Google Sheds Light On 'Dark Web' With PDF Search

CWmike writes "Google this week took another step in its effort to shed light on the so-called Dark Web, announcing that its search engine can now search scanned documents in a PDF. In April, Google announced that it was looking for ways for its search engine to index HTML forms such as drop-down boxes or select menus that otherwise couldn't be found or indexed." An announcement is available at the official Google blog, and it contains some demonstration searches.

3 of 78 comments (clear)

  1. Re:Just what we needed by Ed+Avis · · Score: 2, Interesting

    Well, if it's a form with a GET request then it should be safe to request it, and it's used merely to display some information. Forms using the POST method, which performs an action, are less safe and I'd hope Google is not trying to spider those.

    If people want their sites to be indexed, they shouldn't use forms for navigation.

    So the alternative is automatically generating pages and pages of links to every possible item in the database just so that search engines can follow them? If a form is the most natural and convenient interface for a human there's no reason the spider can't use it too.

    --
    -- Ed Avis ed@membled.com
  2. Not so new? by Archon-X · · Score: 5, Interesting

    Google has long since favoured PDFs - and gives them boosted results, under the guise that anyone who makes a PDF has something serious to say, I guess.

    You may have noticed of late that people are wise to this - there are a bunch of sites that are embedding popular search terms / results in PDF files, and clustering their sites with adverts.

  3. Tesseract by mcrbids · · Score: 4, Interesting

    Not so sure about PDFs as an image format - which is exactly what you have when you use PDF to hold scanned documents.
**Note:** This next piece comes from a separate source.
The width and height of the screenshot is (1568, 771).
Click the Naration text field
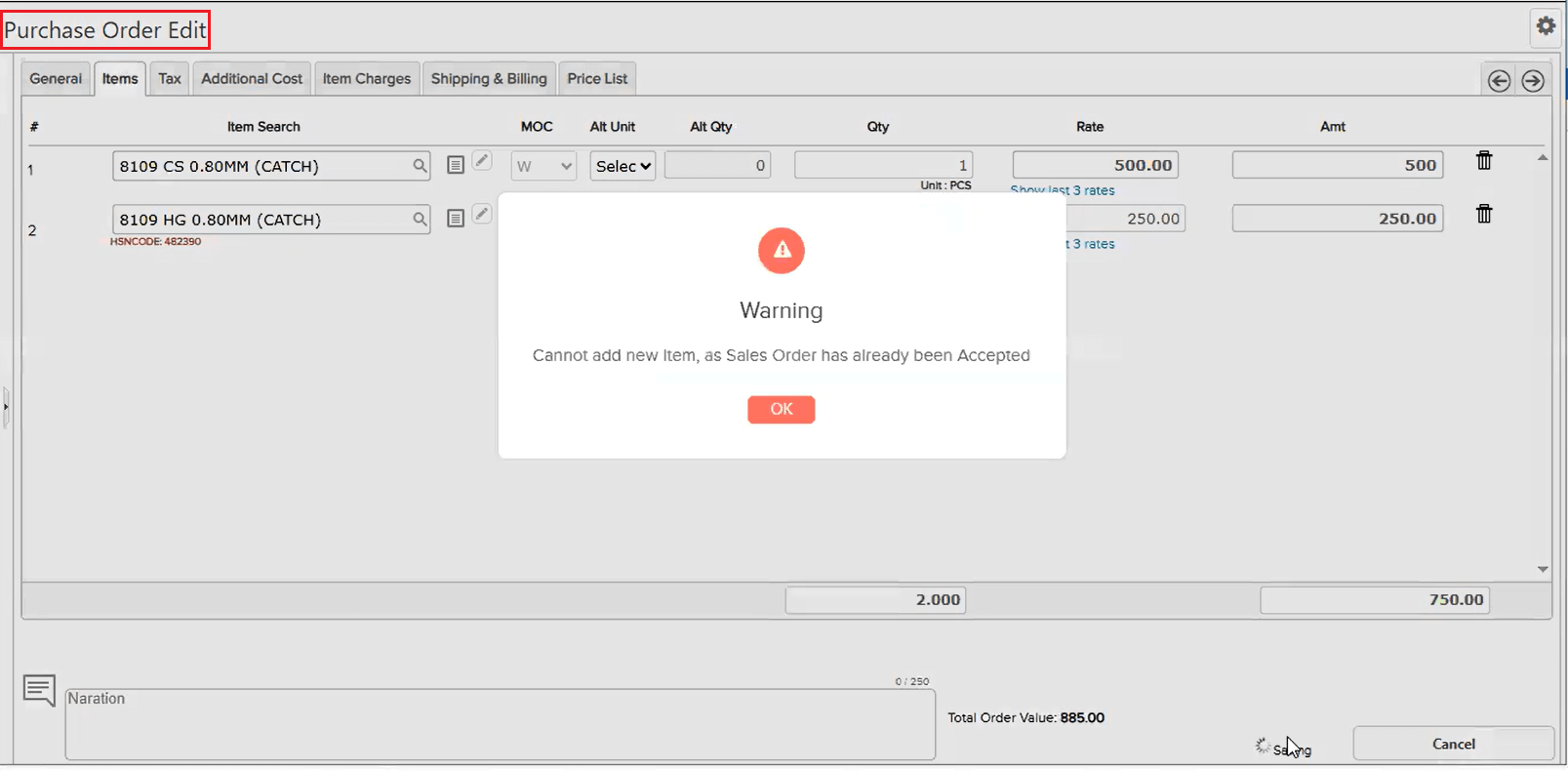click(x=500, y=724)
I think the more interesting point is that they feel they have an OCR package good enough to be trustworthy. I wonder if it's based on the Tesseract OCR software that they adopted a while back?

    I played with it for a while, and got very poor results from the command line. Even when I made a png or bmp of a full screen single word "HELLO" in 200 pixel font with GIMP (about as perfect as input gets!) I'd often get "HEHO" or "H3H0" or god only knows what else.

    Of course, this is when the project relaunch was first announced a year or two ago, I certainly hope it's better now! Looking at their web page, it does appear that there's some significant activity going on. Yay Google!

    Maybe I'll try it again, and see if it's worth using yet?

    --
    I have no problem with your religion until you decide it's reason to deprive others of the truth.